VAN SUSTEREN: What was wrong with it? Why wasn't it, in your view, American history? What was — what was the argument about it?

WARD: I was surprised during the first six weeks of class when absolutely no American history was being covered in the class. The class focused solely on the history of the Aztec people, which is the group that Mexican-American activists basically ascribe their lineage to. And at that point, I questioned why these students were receiving American history credit when, in fact, there was no American history being taught. So that was the beginning of this internal conflict that was taking place within the program.

WARD: Initially, before the beginning of the school year, they needed someone to teach the class. The class was typically thought by someone from the ethnic studies department at the district level. The individual that was slated to teach the course didn't have a teaching credential, and so they needed someone like myself, who had teaching credentials, to be the, quote, "teacher of record."

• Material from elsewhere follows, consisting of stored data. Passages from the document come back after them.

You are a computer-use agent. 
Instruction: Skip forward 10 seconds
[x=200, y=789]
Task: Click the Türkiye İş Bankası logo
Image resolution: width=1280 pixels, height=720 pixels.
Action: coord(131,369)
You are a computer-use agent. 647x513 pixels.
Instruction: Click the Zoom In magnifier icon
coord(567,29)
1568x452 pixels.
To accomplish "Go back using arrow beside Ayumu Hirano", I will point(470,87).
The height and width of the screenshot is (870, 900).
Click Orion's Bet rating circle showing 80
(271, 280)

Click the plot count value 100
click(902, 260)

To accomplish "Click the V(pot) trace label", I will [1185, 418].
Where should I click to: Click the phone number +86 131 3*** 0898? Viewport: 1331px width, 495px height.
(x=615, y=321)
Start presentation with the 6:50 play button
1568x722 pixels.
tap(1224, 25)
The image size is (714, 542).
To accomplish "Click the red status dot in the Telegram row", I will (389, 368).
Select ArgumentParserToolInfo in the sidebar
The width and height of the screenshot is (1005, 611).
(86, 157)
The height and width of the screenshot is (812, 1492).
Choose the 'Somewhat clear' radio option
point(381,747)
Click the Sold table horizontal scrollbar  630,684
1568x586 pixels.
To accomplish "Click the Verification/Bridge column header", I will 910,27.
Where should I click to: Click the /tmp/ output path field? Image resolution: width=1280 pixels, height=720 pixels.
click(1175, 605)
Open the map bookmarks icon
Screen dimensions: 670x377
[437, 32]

My understanding was that I would co-teach the class with this other teacher. Unfortunately, I found out once I entered the class that I was expected to sit in the back of the room and simply be the name below the assignment of grades at the end of the semester and to keep quiet. And that was simply not a role that I was willing to accept or embrace. And at that point, it was when, again, this was something that was not going to be allowed or tolerated by these individuals.

VAN SUSTEREN: John, thank you.

John Ward's 2008 op-ed may have been removed from the paper recently after the Fox interview. it originally appeared in the Tucson Citizen but just disappeared from Google's cache after being online for two years, but it can be read in several other places on the internet including here.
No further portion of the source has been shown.